Plötzlich erscheint ihm ein wundersames Licht, das ihn in eine ihm bisher unbekannte
Gasse lockt.
Am anderen Ende der Gasse erkennt er sein altes Haus, und dort sieht er denselben
Umzugswagen, der zehn Jahre vorher seinen eigenen Umzug organisiert hat. Und nicht nur
das: Hinter dem Umzugswagen hält seine alte Ente und heraus steigen er selbst und seine
Frau Ida! Er glaubt seinen Augen nicht zu trauen: Auf der anderen Seite der Gasse ist die
Zeit zurückgedreht!
Ali glaubt, den Weg zurück gefunden zu haben, doch will er ihn nicht alleine gehen. Er
vertraut sich seiner frisch geschiedenen Ehefrau Ida an und diese, ganz praktisch denkend,
besorgt zwei große Küchenmesser und zusammen machen sich die beiden auf den Weg, die
Vergangenheit ungeschehen zu machen und alle Fehler zu umgehen.
Gelingt es ihnen? Oder läuft alles wieder genauso ab wie ehedem? Oder kommt es zu anderen
Problemen?
Meine Meinung:
Wieder hat Akif Pirincci bewiesen, dass er der Meister der deutschen Phantastik ist.
Kein Thriller, kein Historienroman, kein Liebesroman, und doch von allem ein bisschen.
Würde er es schaffen, seine blutrünstigen Beschreibungen etwas weniger breitzutreten,
bekäme dies seinem Werke. Doch hat er hier zum Ausgleich gute Begründungen für all die
Toten geliefert und auch die Story ist solide. Die verschiedenen Ebenen, in denen das Buch
spielt, seien es zeitlich getrennte Erzählstränge, seien es die gleichen Zeitpunkte,
gesehen mit verschiedenem Erfahrungsschatz, oder sogar die Ebene der letztendlichen
Auflösung, sie ziehen den Leser in den Bann. Das Buch lässt sich nicht leicht weglegen.

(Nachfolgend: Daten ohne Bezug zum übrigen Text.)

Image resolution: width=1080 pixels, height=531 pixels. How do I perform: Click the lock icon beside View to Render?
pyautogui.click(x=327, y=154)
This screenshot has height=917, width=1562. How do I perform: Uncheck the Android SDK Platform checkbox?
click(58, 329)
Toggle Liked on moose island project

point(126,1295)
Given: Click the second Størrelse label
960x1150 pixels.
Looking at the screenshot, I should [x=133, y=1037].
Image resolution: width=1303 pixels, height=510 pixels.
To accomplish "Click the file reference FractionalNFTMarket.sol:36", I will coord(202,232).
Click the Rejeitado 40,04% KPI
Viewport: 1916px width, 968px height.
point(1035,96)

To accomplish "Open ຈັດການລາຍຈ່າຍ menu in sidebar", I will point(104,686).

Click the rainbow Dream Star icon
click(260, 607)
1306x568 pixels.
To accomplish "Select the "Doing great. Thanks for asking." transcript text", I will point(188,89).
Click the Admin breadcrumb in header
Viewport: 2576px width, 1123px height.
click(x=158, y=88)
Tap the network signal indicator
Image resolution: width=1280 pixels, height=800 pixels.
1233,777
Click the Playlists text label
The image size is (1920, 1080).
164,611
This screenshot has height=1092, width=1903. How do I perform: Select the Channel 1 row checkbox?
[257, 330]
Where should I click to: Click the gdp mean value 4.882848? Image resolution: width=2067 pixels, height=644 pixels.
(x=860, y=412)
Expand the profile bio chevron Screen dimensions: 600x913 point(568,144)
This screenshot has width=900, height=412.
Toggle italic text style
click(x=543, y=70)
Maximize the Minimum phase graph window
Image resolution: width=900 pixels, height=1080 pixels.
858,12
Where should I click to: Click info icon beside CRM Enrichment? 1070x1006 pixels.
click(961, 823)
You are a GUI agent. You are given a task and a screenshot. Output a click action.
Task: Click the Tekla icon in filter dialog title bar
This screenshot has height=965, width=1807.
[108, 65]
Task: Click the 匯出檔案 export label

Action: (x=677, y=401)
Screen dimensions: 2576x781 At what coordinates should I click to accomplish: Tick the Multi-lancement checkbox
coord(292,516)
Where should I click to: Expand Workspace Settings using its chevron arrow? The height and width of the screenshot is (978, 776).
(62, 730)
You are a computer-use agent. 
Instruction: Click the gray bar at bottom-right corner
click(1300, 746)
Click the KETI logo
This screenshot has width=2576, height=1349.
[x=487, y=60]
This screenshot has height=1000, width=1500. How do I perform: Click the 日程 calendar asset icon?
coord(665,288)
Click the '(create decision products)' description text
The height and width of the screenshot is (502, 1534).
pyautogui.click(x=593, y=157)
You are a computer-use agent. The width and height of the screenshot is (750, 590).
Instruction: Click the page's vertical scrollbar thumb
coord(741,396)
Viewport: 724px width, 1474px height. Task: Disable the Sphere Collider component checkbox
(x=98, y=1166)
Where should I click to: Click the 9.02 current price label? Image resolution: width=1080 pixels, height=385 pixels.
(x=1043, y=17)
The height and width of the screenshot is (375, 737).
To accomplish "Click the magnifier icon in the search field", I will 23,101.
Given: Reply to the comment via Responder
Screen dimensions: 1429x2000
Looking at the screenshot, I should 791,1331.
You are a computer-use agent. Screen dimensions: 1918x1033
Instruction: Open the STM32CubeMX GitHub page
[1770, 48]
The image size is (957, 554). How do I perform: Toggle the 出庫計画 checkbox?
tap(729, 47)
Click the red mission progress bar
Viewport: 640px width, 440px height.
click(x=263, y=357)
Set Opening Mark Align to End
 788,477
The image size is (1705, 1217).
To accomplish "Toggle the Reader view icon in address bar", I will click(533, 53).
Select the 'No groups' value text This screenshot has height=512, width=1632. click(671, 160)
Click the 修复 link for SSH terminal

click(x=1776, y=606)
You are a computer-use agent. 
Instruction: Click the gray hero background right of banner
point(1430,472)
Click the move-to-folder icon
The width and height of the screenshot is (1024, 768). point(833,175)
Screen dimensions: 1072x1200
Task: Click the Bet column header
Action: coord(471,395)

Verheißungsvoll mit der Erklärung lockend, entzieht sich diese doch immer wieder, z.B.
wie Alis Sohn starb, oder warum Ali jetzt mittellos ist. Durch das gesamte Buch versucht
Ali dies zu erzählen, doch, wie bei Betrunkenen üblich, immer wieder fällt er in das
nächste Schlagloch und wird von der geraden Linie abgelenkt, so dass er immer wieder erst
auf den richtigen Weg geschoben werden muss, was Pirincci gerne für uns Leser übernimmt.
Jede Figur im Buch ist von der Tragik des eigenen Missgeschicks gezeichnet, alle, die
zuerst als leuchtende Vorbilder erscheinen, zeigen Risse in der Nahaufnahme, ja zerbrechen
vor den Augen Alis, nur derjenige, der von ihm schon in seinem ersten"
Aufenthalt in den Neunzigern als Versager abgestempelt wurde, ist der einzige, der als
normaler" Mensch herausleuchtet und damit zeigt, wie wenig wichtig und leicht
vergänglich Geld und Ruhm gegenüber Familienglück ist.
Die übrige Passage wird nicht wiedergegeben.